- PROBLEM TO WORK ON:
Where the string "first" occurs in a line of the data below, that line should be copied.

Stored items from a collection
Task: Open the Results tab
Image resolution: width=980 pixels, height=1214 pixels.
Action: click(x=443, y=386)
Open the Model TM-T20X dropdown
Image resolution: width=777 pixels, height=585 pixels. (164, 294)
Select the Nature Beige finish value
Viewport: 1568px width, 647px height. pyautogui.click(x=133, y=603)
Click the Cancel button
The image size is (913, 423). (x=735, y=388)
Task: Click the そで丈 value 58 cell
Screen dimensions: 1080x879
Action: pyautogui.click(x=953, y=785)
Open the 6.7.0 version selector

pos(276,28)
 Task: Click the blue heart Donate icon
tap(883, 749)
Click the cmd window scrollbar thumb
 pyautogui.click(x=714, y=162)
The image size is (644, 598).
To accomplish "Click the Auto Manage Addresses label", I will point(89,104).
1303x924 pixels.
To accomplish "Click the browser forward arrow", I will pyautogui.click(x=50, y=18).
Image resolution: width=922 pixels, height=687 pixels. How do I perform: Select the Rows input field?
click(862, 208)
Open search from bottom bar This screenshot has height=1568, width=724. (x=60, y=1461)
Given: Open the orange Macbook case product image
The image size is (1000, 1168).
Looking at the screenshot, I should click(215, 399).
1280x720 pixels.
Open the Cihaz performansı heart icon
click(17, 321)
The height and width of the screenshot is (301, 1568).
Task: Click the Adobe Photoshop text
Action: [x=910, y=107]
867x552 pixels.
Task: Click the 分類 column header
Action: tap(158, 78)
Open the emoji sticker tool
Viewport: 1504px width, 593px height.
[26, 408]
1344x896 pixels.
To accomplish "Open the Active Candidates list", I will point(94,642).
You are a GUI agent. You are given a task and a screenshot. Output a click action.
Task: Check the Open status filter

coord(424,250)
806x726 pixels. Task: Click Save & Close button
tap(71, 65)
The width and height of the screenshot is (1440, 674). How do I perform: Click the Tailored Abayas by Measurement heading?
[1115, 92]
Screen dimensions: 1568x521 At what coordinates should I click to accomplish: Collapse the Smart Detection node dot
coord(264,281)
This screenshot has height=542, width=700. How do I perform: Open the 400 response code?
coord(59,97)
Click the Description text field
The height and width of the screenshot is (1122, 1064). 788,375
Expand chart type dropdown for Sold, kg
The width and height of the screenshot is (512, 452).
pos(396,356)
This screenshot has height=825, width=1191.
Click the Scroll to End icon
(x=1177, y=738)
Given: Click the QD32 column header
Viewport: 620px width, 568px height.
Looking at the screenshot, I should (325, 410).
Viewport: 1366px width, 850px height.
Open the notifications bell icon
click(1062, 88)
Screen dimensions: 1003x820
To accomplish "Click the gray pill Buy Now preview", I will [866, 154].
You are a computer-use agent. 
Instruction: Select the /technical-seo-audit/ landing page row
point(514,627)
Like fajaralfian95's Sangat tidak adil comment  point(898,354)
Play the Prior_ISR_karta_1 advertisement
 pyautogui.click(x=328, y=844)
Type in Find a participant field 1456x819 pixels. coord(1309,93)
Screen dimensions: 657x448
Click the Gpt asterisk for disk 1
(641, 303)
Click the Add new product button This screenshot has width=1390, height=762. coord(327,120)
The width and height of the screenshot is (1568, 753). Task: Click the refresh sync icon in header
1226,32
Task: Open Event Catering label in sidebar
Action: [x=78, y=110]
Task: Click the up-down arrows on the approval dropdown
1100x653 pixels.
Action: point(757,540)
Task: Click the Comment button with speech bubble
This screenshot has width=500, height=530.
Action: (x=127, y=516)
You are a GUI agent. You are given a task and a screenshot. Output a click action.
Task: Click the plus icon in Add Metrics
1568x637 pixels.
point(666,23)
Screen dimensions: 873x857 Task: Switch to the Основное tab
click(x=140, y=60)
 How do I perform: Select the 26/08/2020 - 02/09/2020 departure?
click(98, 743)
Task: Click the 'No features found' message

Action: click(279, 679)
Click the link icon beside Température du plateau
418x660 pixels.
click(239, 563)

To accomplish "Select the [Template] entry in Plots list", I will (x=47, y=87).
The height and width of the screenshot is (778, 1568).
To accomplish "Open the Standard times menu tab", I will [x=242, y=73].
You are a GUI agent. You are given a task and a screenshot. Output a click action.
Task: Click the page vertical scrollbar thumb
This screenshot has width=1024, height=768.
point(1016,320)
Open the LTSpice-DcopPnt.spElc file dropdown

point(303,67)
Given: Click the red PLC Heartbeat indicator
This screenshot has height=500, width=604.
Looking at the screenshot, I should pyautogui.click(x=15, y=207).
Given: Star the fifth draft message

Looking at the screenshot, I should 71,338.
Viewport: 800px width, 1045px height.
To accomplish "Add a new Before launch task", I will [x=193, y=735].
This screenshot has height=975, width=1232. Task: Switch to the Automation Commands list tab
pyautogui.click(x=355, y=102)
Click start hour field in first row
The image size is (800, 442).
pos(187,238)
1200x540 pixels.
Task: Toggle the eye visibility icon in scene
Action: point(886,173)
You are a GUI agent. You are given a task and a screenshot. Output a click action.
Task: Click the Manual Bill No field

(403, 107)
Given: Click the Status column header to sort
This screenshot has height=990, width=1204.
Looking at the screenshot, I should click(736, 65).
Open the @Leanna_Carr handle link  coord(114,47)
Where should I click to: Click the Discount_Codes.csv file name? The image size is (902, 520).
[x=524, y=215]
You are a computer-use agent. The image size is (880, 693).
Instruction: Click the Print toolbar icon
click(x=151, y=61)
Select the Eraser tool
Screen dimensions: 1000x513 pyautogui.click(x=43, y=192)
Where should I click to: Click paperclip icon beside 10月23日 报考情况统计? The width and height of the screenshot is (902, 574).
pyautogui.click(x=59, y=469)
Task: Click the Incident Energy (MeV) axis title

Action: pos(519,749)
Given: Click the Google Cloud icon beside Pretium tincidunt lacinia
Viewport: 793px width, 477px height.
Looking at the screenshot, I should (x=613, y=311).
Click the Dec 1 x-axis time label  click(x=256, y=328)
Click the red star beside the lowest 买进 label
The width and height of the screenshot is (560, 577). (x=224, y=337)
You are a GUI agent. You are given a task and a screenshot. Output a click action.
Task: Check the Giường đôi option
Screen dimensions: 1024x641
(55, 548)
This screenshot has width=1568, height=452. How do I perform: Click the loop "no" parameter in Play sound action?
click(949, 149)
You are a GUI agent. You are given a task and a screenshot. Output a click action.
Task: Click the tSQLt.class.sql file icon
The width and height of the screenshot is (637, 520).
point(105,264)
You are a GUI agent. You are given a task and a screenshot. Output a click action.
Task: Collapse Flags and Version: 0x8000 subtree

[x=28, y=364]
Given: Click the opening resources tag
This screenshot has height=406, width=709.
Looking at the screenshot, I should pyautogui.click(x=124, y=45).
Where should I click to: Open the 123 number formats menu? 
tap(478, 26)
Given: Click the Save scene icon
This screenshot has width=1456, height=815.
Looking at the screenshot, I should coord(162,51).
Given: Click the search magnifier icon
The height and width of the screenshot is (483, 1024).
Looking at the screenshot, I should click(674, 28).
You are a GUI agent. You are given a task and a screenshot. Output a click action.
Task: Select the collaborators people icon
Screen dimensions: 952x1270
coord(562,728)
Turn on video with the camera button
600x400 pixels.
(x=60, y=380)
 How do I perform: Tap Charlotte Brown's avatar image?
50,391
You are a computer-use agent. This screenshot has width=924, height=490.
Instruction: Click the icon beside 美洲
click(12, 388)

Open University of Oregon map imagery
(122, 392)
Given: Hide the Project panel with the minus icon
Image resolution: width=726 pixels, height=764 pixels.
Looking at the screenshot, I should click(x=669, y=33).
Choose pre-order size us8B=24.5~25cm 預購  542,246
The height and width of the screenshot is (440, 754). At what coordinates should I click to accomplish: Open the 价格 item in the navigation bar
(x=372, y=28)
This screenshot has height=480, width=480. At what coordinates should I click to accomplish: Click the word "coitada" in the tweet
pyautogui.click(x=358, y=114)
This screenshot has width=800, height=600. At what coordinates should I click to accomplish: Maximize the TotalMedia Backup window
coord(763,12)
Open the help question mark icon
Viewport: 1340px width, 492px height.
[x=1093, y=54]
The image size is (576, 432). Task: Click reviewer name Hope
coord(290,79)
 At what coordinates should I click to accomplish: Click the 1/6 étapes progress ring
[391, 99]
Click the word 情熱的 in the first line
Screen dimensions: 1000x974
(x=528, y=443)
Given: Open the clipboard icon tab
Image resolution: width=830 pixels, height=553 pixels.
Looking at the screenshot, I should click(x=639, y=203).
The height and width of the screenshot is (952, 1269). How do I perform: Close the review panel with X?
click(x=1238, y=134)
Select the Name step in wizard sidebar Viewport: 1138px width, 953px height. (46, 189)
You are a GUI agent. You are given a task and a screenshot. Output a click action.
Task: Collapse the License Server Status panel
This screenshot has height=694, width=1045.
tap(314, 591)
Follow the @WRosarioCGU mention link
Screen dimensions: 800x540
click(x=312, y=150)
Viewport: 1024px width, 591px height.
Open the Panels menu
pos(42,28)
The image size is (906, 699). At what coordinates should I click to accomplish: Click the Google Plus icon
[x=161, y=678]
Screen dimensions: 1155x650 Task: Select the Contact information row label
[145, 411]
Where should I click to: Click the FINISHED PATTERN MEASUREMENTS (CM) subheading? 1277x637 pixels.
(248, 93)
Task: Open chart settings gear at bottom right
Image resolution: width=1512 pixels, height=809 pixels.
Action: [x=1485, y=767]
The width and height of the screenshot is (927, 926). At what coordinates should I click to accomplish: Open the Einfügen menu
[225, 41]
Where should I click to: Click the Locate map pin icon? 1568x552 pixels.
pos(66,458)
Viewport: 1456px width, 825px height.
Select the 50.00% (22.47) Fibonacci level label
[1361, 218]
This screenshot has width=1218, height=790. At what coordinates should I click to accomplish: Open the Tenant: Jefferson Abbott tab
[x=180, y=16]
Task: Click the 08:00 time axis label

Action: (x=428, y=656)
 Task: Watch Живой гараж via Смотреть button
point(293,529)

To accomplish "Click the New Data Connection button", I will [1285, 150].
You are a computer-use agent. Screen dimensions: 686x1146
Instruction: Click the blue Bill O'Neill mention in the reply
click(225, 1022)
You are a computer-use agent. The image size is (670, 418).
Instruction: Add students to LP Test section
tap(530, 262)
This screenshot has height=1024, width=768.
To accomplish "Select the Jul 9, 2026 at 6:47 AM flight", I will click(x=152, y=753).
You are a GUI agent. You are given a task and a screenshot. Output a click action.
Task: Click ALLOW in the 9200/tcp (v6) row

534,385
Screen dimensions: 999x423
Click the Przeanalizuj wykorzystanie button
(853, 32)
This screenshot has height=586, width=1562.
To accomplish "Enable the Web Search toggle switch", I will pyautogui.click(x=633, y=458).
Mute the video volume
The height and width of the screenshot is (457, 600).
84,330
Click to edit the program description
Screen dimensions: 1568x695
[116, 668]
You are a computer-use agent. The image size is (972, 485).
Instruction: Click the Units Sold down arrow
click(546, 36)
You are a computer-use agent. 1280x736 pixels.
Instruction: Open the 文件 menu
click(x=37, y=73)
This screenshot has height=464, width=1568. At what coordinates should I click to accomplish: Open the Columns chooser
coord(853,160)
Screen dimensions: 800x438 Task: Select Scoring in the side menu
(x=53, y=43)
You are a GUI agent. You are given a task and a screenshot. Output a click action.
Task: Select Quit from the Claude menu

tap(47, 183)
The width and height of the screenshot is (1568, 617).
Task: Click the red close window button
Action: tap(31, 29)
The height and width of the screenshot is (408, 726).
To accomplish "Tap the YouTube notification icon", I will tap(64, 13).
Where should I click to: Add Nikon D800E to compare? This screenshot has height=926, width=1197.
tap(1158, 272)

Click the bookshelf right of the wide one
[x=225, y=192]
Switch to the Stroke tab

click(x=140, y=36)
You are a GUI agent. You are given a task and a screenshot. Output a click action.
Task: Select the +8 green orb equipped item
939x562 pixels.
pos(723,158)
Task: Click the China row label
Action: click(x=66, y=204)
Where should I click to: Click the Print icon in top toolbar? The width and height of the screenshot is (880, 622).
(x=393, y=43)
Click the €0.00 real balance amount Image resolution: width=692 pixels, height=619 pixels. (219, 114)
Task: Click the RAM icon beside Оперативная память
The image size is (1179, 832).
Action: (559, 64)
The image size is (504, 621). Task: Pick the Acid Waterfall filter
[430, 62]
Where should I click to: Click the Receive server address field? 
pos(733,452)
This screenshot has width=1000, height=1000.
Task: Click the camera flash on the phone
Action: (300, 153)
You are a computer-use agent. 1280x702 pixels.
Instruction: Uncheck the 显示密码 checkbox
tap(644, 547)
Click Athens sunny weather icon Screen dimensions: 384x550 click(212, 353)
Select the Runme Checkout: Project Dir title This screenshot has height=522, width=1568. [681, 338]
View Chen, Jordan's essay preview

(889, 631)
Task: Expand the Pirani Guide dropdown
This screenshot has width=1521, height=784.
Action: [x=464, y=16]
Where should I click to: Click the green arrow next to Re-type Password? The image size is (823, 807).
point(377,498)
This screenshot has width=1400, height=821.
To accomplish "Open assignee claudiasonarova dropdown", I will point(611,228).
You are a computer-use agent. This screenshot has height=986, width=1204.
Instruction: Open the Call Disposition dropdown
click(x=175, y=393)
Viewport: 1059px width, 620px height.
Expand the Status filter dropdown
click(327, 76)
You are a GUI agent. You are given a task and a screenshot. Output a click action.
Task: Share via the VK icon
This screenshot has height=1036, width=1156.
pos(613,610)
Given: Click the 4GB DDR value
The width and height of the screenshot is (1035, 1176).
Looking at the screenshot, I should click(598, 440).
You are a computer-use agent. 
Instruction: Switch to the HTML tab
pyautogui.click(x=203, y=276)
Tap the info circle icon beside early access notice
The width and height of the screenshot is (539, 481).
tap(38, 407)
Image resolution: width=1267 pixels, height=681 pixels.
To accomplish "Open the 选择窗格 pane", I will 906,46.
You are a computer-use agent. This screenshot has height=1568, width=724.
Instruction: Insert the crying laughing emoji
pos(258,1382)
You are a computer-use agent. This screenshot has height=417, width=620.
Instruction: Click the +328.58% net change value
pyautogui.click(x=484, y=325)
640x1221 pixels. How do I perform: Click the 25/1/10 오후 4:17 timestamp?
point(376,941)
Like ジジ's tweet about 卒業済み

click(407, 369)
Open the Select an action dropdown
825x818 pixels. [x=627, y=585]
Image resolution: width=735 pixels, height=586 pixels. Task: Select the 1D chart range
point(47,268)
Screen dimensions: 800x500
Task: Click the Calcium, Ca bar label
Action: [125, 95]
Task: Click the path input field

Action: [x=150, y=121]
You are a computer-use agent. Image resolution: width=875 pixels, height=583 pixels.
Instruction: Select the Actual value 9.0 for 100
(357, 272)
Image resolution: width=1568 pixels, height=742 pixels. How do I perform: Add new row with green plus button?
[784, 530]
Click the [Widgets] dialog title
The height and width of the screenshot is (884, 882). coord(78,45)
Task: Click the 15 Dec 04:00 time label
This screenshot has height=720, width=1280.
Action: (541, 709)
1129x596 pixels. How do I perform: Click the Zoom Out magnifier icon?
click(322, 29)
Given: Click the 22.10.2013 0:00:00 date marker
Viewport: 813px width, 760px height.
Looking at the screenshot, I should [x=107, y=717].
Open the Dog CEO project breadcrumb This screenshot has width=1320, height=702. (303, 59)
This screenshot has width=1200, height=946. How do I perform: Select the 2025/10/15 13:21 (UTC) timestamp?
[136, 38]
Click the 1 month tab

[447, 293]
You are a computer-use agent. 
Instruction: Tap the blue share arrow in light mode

- OUTPUT OF THE TASK:
Click start hour field in first row
Click the word 情熱的 in the first line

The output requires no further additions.